Last week, the same disturbed westerly flow also brought a welcome dump to Temple Basin at the the head of Arthurs Pass too, but not much snow got over the main divide so there were only modest falls at other resorts, say 5-15 cm. The predicted Southerly flick that followed the low was less snowy than we had hoped with just light falls at most South Island resort which leaves a couple of smaller Canterbury club fields still struggling to open. Meanwhile, as is so often the case, Ruapehu fared rather better from the Southerly and the upper field depths are fast approaching 2m - the best in NZ, as usual. Southern Lakes areas have decent bases but mostly just had light snow last week. Right now, all NZ resorts are affected by very strong Westerly winds ahead of another front. Weather-wise, it is a real mixed bag now with 2000m freezing levels and very blustery showers of rain and snow at resort elevations. The good news is that as the front moves through Saturday 12/08, temperatures will fall and many resorts can expect a significant snowfall at altitude. This will be followed by further snow to low levels in Otago and Southland as the front clears away and winds swing light Southerly on Sunday 13/08. The present westerly airstream is packing a lot of moisture and although it is presently quite mild, favoured locations along the main divide, especially from Arthur's Pass south, should see some very heavy snowfalls - obvious candidates are Temple Basin, Ohau and Treble Cone with lesser falls east of these and huge snowfalls for the higher mountains from about Franz to Milford. Early next week, cooler and settled conditions should make for great conditions before another NW builds from Wednesday onwards ahead of another front.

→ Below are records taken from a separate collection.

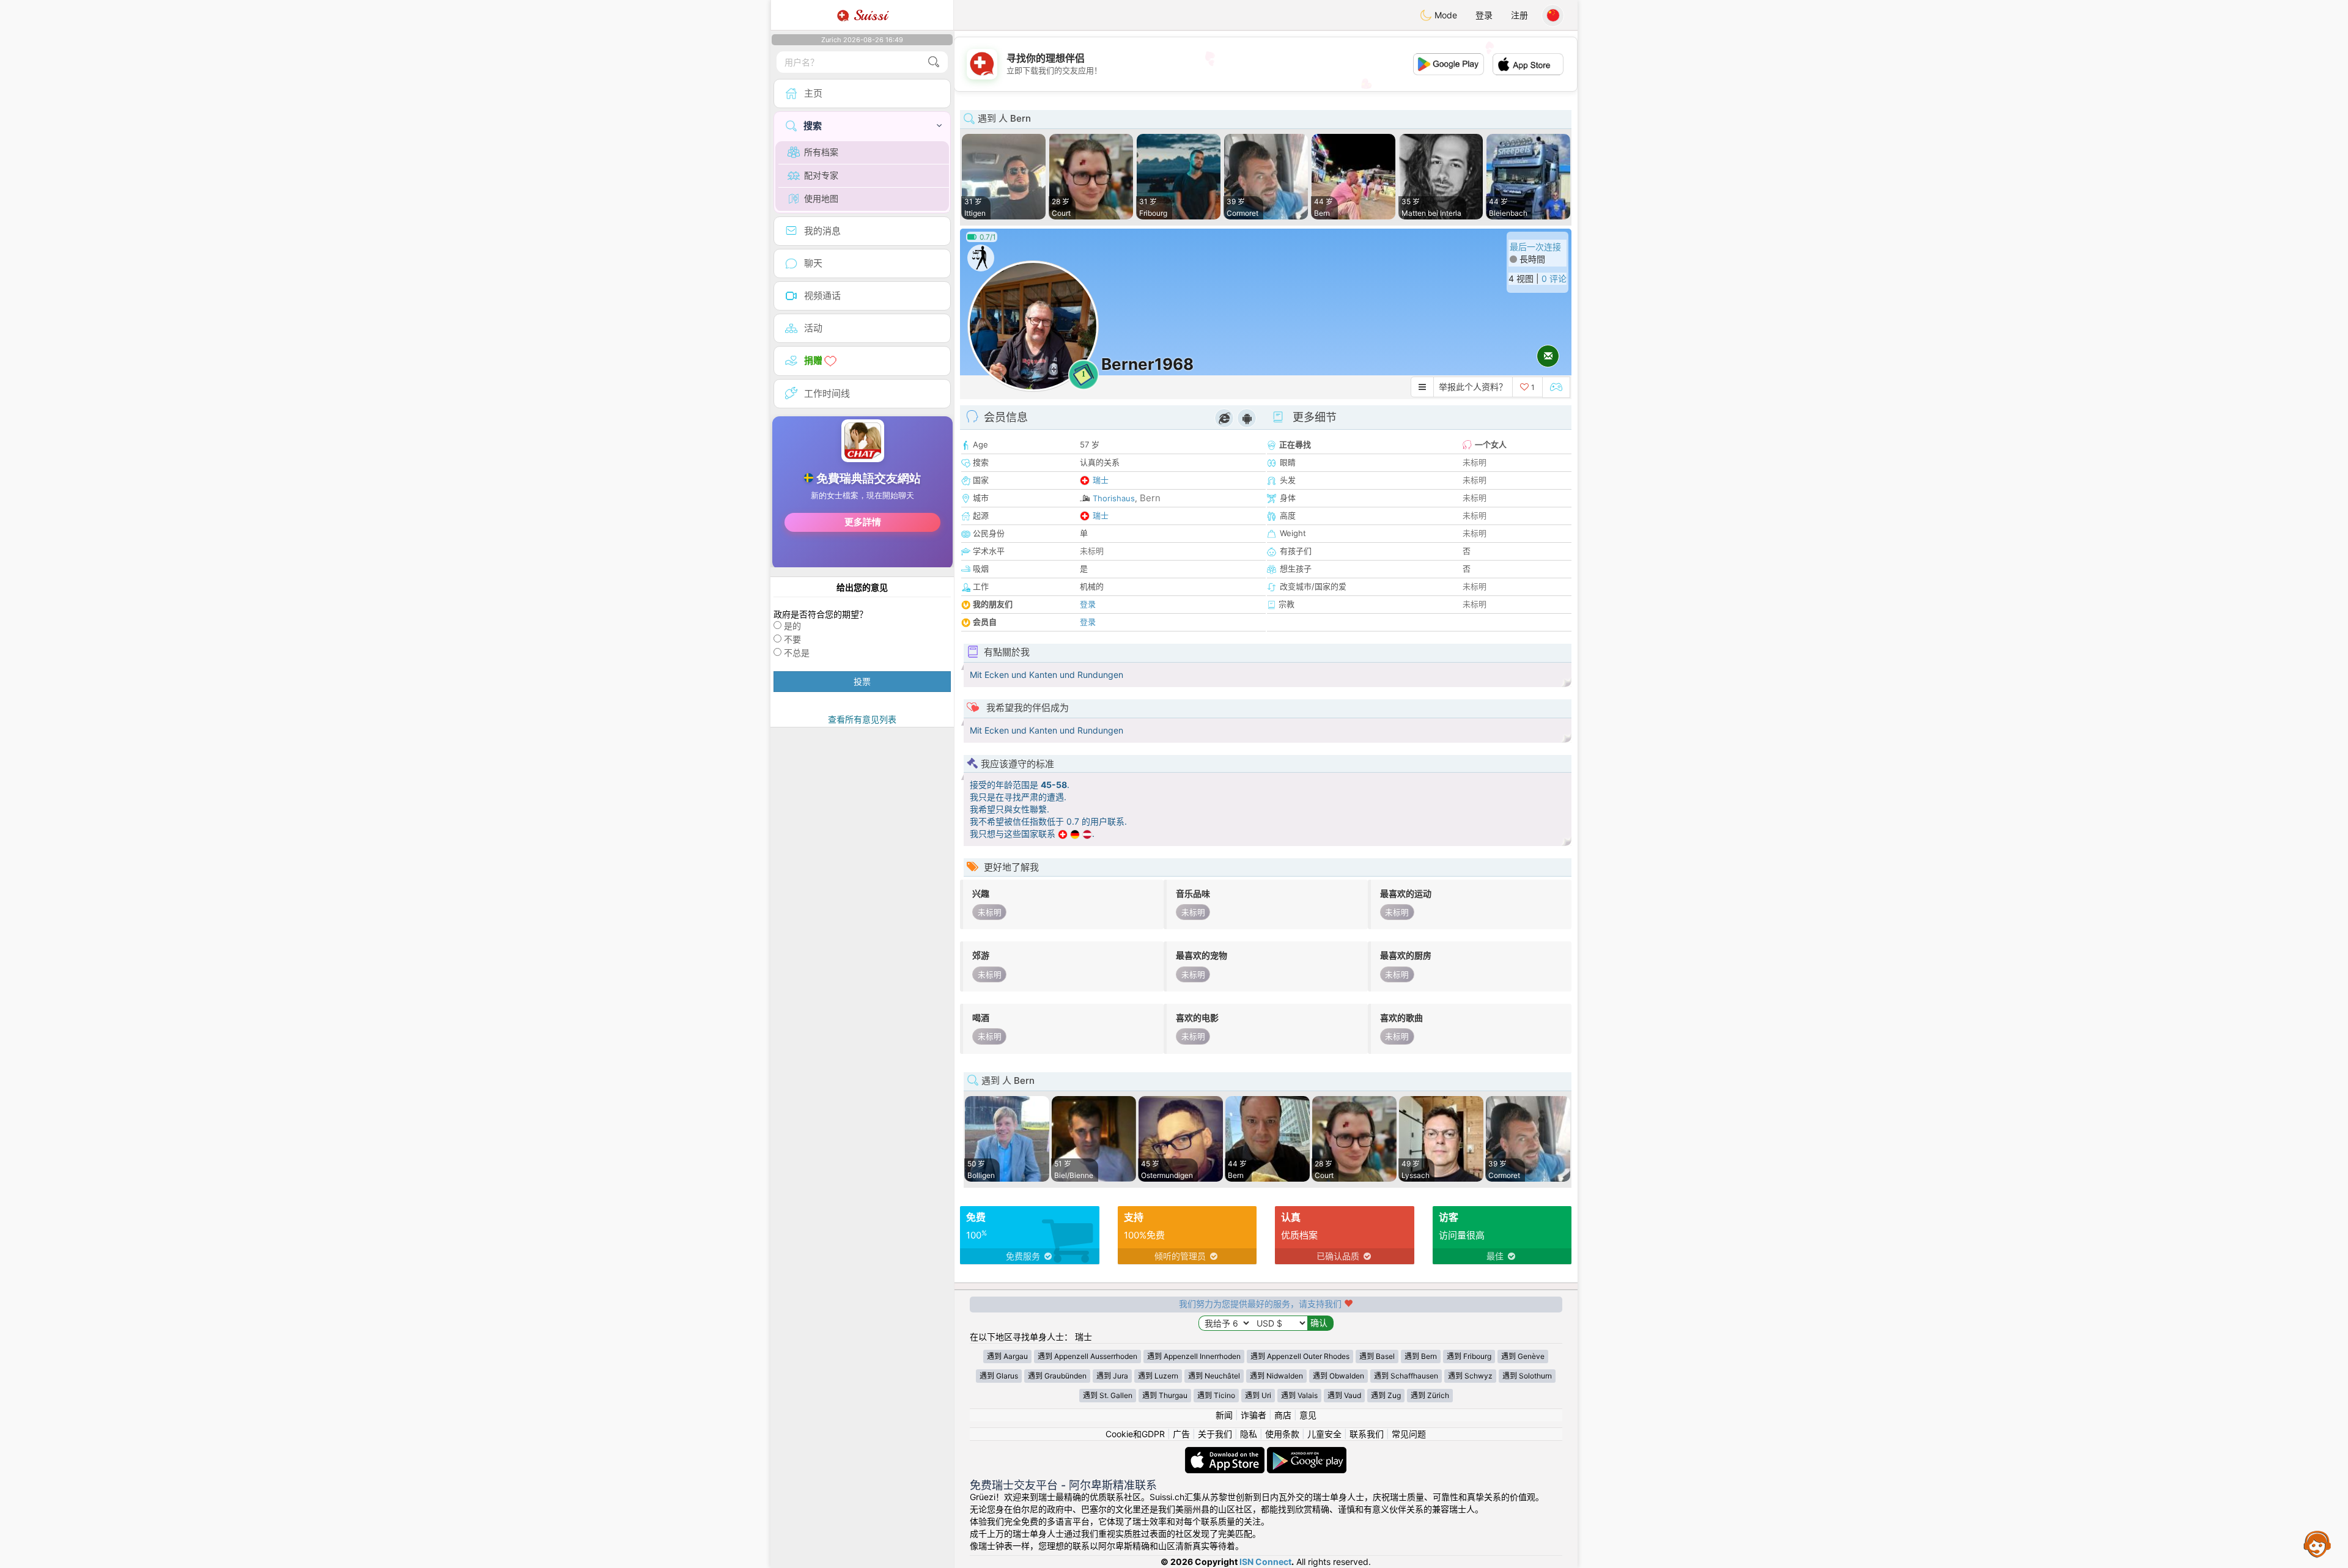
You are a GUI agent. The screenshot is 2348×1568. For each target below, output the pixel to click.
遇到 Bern (1421, 1356)
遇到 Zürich (1430, 1395)
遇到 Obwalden (1338, 1375)
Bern (1150, 498)
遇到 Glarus (999, 1375)
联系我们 (1366, 1434)
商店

For once, it's not such a great forecast for Australian resorts. In a season that has been increasingly dominated by a mobile westerly flow, it should come as no surprise that the weather arriving in New Zealand this weekend left Australian shores a day ago. Just as strong WNW winds and mild temperatures are affecting NZ resorts right, the same has been happening in places like Thredbo for two or three days and at most Australian resorts, the gales are only just abating. Where temperatures stayed cold (above about 2000m), the 120km/h winds briefly moved the snow about and resulted in deep pockets of fresh stuff. At lower elevations, and let's be honest, that's almost everywhere, something of a thaw took place instead. Piste conditions have remained ok even if lift access has been limited. On Friday, freezing levels were briefly way above the tops. Colder air will sweep in on Friday Night 11/08 and lighter west or SW winds should bring light snow showers tomorrow and Sunday 13/08 and a fair weather window on Monday before the wind again strengthens from the NW. It should not be nearly as strong or as mild as last week. At this stage, there is just the hint of a frontal trough bringing another period of snow before next weekend, more especially to the high country of Tasmania and Victoria. Fingers crossed.